The stats speak for themselves:
- During construction the course of the seventh biggest river in the world was shifted, as were 50 million tons of earth and rock – Enough soil excavated to line dump trucks bumper to bumper 3 times around the earth.
- 1.2 million drawing sheets were used in construction (that’s a plan set 50 stories tall!)
- 12.8 million cubic meters of concrete were poured
Some facts on this alone:
The pace of work allowed them to pour the equivalent of constructing one of Rio de Janeiro’s Maracana football stadium’s worth of concrete every 4 days
Or a 20 story building every 55 minutes.
- The amount of concrete used to build the Itaipu Power Plant would be enough to build 210 stadiums the size of the Estádio do Maracanã.
- The iron and steel used would allow for the construction of 380 Eiffel Towers.
- The volume of excavation of earth and rock in Itaipu is 8.5 times greater than that of the Channel Tunnel and the volume of concrete is 15 times greater.
- Peak construction of 30,000 workers – eating 1.4 million meals per month. 3000 kg of rice were cooked at each meal.
- The total length of the dam is 7235 m. The crest elevation is 225 m.
- The maximum flow of Itaipu’s fourteen segmented spillways is 62.2 thousand cubic metres per second, into three skislope formed canals. It is equivalent to 40 times the average flow of the nearby natural Iguaçu Falls.

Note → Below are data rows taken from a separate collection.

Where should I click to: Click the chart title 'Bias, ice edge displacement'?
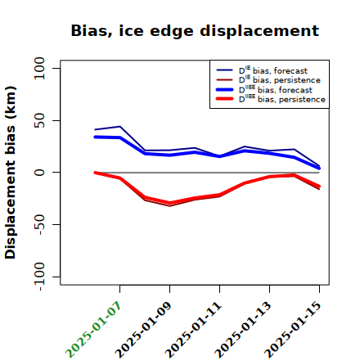coord(195,31)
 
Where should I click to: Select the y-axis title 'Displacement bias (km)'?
coord(11,173)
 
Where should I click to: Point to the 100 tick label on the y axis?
coord(39,68)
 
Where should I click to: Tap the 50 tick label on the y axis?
coord(39,120)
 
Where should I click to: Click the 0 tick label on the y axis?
coord(39,173)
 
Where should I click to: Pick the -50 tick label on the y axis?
coord(39,224)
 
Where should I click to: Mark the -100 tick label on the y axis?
coord(39,277)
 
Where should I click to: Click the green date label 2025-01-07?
coord(93,330)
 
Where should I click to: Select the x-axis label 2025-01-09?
coord(143,330)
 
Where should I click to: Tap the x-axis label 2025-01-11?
coord(193,330)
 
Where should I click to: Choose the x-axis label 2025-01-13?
coord(243,330)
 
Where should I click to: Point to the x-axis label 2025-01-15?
coord(293,330)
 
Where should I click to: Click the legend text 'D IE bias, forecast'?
coord(273,70)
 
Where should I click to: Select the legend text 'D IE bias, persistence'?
coord(280,79)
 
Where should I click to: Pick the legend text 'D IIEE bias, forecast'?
coord(276,89)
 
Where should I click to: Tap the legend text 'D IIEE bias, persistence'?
coord(282,99)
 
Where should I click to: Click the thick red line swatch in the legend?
coord(225,99)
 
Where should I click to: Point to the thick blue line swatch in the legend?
coord(225,89)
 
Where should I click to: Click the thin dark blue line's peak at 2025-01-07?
coord(119,126)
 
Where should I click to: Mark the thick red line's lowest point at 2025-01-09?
coord(169,203)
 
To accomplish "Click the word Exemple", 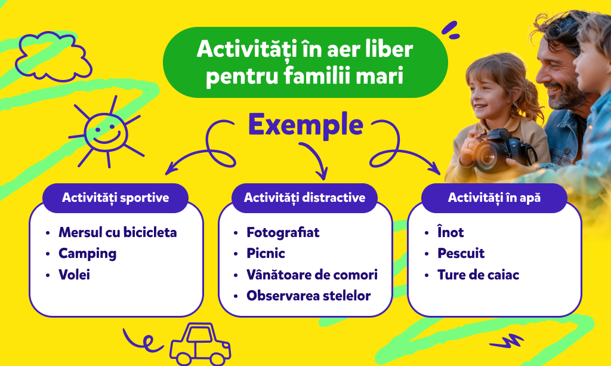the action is tap(306, 124).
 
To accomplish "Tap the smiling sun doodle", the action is tap(106, 133).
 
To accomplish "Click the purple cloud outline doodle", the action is tap(53, 57).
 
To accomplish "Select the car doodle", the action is tap(200, 344).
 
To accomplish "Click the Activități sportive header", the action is tap(115, 198).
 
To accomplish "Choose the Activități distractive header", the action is tap(305, 198).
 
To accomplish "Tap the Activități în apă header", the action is tap(494, 198).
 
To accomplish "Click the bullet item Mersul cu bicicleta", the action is tap(118, 232).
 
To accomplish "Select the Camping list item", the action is tap(87, 254).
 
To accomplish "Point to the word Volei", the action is tap(74, 275).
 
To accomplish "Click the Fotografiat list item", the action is tap(283, 232).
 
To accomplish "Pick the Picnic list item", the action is tap(266, 253).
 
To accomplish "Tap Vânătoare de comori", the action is tap(312, 275).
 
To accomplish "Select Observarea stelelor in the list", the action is tap(308, 296).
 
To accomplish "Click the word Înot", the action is tap(450, 232).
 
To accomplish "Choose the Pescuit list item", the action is tap(461, 253).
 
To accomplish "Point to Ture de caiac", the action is tap(478, 275).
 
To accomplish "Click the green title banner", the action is tap(305, 62).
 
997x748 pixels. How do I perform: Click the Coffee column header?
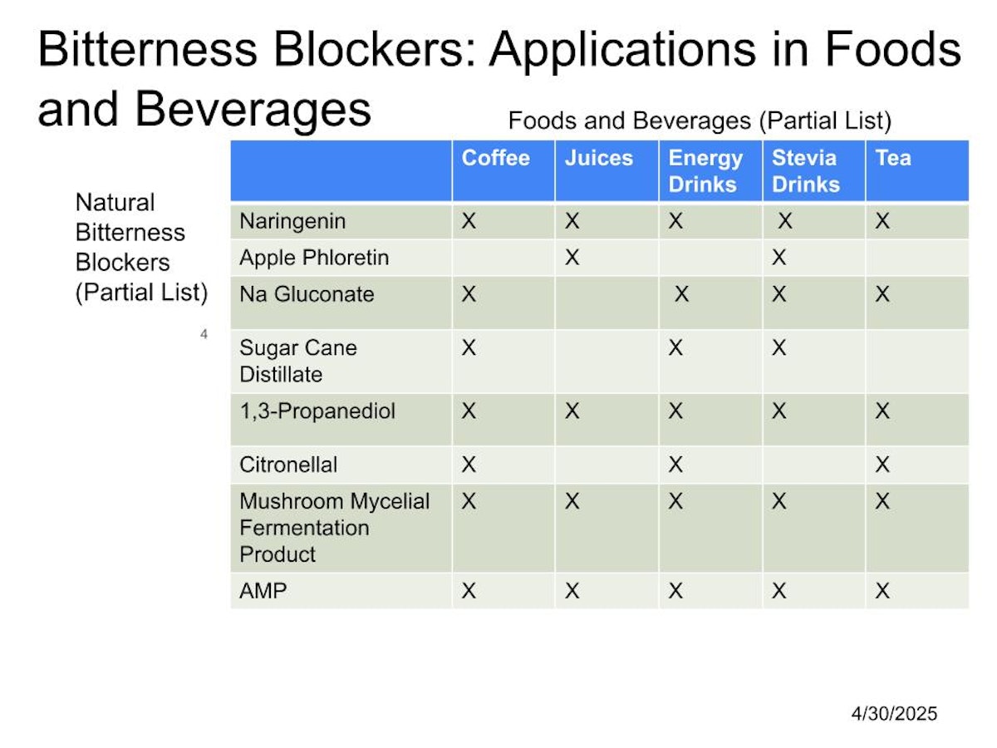coord(495,158)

- The flow of two generators (700 m3·s−1 each) is roughly equivalent to the average flow of the Iguaçu Falls (1500 m3·s−1).
- If Brazil were to use Thermal Power Generation to produce the electric power of Itaipu, 434,000 barrels (69,000 m3) of petroleum would have to be burned every day.
- The dam is 196 metres high, equivalent to a 65-story building.
- Though it is the seventh largest reservoir in size in Brazil, the Itaipu’s reservoir has the best relation between electricity production and flooded area.
- Each turbine generates around 700 MW; by comparison, all the water from the Iguaçu Falls would have the capacity to feed only two generators.
- 94.8 BILLION kWh generated in 2008
To me, building something in Paraguay would prove difficult enough. Let alone dealing with the bureaucracies of two governments (one not particularly know for it’s transparency) and a location clearly situated in the middle of nowhere. (Cuidad del Este was nothing more then a border outpost on the river before the dam came along). That in eight years something of this magnitude could be completed is incredible.
Equally incredible as the man-made marvel that straddles it, is the little heard of Rio Parana. This river, second only to the Amazon in length on the whole continent puts out so much water that it’s dammed a second time farther on downstream. By the numbers it the 4th biggest river in the world in terms of discharge, falling behind only the Amazon, Congo and Brahmaputra rivers. But since it sits where it does, this is probably the first – and barring some major catastrophe – the last, time you’ll ever hear of it from anyone other then me.